Aging prisoners should be released: ACLU

[JURIST] The American Civil Liberties Union (ACLU) [advocacy website] released [press release] a report [text, PDF] on Wednesday claiming that it costs $68,270 per year to house a prisoner age 50 and older while many pose virtually no threat to society. The ACLU found that 16 percent of the national prison population is age 50 and older with California, Texas, Florida and the federal prison system having the highest number of such prisoners. The population increased 14 times from 1981 and it is predicted that the aging prisoner will comprise over one-third of prisoners in the US by 2030. Most of the older prisoners have been sentenced to prison for 20 years or more not for serious crimes such as murder but for nonviolent low-level crimes such as nonviolent drug crimes, fraud, larceny, burglary, and traffic and public order violations. The ACLU estimated that states could save approximately $66,000 per year by releasing aging prisoners. It was also predicted that most of the aging prisoners will live with their families or friends saving the government costs accrued due to housing assistance. Few recommendations were suggested to lower the costs for states and taxpayers caused by the aging prisoners. One of them include granting conditional release for aging prisoners who pose little safety risk by allowing them to request a hearing before a parole board. If the board or a comparable agency finds that the prisoners do not pose heightened safety risks to the public, they should be released.

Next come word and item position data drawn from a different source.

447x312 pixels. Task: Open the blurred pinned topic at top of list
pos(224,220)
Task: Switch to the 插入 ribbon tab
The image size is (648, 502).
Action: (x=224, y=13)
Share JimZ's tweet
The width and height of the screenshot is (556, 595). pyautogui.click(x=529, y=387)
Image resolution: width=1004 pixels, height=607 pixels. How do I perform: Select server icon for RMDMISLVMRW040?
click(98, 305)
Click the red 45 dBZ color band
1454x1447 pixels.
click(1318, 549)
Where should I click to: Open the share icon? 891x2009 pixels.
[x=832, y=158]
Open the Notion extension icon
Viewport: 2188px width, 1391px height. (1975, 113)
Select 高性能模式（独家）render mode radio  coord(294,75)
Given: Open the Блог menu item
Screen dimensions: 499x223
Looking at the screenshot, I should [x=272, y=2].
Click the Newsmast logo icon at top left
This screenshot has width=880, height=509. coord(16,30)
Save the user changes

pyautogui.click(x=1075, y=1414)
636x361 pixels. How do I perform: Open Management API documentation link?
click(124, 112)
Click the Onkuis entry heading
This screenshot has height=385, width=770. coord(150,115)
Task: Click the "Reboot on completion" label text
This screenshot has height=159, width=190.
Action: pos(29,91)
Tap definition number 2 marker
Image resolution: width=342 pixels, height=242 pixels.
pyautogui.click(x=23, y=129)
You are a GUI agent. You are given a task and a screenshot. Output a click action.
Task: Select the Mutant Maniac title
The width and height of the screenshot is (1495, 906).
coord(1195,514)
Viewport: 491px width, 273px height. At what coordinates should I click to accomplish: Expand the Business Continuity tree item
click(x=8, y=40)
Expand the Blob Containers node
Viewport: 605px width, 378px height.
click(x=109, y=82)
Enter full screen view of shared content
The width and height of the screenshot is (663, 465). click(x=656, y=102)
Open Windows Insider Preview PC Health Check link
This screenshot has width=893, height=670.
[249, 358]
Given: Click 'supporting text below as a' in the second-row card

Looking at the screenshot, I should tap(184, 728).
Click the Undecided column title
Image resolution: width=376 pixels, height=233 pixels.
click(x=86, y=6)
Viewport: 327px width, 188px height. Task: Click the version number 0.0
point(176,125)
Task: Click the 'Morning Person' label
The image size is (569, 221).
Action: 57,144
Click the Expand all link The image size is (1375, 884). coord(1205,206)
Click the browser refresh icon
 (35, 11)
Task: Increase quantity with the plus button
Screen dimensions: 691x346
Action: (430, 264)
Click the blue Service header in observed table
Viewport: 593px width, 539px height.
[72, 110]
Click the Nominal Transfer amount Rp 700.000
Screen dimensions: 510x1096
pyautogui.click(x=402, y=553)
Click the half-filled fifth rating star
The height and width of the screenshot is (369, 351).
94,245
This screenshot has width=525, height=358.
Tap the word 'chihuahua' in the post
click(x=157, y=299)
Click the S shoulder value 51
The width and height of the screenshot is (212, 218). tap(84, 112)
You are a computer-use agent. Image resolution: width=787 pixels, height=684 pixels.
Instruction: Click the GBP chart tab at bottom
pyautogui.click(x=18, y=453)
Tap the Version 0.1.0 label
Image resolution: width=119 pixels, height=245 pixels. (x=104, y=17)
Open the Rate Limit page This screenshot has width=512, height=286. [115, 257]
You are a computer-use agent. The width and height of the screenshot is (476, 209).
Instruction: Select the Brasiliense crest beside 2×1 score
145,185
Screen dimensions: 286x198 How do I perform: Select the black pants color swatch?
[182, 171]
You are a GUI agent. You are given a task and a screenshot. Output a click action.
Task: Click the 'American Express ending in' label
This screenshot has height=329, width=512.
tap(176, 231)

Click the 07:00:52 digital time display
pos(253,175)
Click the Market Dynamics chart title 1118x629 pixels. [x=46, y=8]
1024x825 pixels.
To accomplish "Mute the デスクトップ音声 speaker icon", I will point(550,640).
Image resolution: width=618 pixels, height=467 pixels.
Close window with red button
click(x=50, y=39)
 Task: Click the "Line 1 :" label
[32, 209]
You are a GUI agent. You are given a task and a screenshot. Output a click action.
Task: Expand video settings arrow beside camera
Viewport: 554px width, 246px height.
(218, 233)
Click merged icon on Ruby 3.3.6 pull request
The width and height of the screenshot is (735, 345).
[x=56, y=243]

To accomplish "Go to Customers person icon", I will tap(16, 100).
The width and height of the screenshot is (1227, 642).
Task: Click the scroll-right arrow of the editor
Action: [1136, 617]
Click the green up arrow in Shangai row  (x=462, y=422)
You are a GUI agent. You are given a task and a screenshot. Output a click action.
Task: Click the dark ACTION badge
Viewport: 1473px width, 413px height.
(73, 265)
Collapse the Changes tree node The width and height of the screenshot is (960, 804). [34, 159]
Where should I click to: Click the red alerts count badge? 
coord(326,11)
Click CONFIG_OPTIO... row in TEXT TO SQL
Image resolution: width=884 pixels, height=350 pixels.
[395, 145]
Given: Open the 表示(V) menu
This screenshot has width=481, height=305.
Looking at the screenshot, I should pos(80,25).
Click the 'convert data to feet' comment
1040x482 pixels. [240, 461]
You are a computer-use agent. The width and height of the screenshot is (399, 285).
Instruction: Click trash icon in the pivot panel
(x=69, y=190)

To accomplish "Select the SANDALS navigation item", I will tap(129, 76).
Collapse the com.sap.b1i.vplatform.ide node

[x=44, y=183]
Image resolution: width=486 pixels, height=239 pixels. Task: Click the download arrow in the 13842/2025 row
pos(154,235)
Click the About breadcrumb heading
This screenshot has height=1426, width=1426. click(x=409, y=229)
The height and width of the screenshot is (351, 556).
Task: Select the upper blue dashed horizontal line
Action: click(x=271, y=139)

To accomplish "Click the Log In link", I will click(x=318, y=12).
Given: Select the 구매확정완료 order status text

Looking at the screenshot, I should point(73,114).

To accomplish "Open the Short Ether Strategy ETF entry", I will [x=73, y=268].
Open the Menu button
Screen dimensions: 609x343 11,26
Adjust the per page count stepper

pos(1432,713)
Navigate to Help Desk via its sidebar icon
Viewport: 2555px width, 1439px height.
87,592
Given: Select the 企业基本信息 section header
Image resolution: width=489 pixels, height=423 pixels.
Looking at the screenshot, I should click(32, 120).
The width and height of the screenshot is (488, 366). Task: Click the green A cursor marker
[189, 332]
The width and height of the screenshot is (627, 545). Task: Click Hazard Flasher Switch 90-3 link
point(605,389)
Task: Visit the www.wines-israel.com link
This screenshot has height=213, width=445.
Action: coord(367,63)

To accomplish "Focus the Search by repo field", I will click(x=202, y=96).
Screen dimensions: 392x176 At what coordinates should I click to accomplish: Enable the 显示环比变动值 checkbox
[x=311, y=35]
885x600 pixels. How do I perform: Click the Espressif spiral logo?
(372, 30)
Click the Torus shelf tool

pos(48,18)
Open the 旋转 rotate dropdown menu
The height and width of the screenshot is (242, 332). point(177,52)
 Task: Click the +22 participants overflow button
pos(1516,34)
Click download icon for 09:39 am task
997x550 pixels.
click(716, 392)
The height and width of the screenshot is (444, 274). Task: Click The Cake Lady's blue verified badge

A similar finding was made in January by Human Rights Watch (HRW) [advocacy website]. It expressed concern [JURIST report] over aging prisones becoming the fastest growing group in US prisons. HRW's report [text, PDF] revealed that the cost to effectively house and treat older prisoners is three to nine times higher than those for younger prisoners. Not only the costs are higher but prisons have been deemed to be ineffective to provide the group appropriate housing and medical care. During the same month, the US District Court for the Northern District of California [official website] ruled [JURIST report] that California prison officials have failed to protect disabled parolees by not providing them wheelchairs and other mobility assistance devices. In June of last year, California Governor Jerry Brown [official website] submitted [JURIST report] a plan to reduce the state's prison population to comply with US Supreme Court [official website] ruling two months earlier. The Supreme Court ruled in Brown v. Plata [Cornell LII backgrounder; JURIST report] upheld an order requiring California to release up to 46,000 prisoners because the overcrowding of the state's prison system is causing inmates to receive inadequate medical care in violation of the Eighth Amendment [text].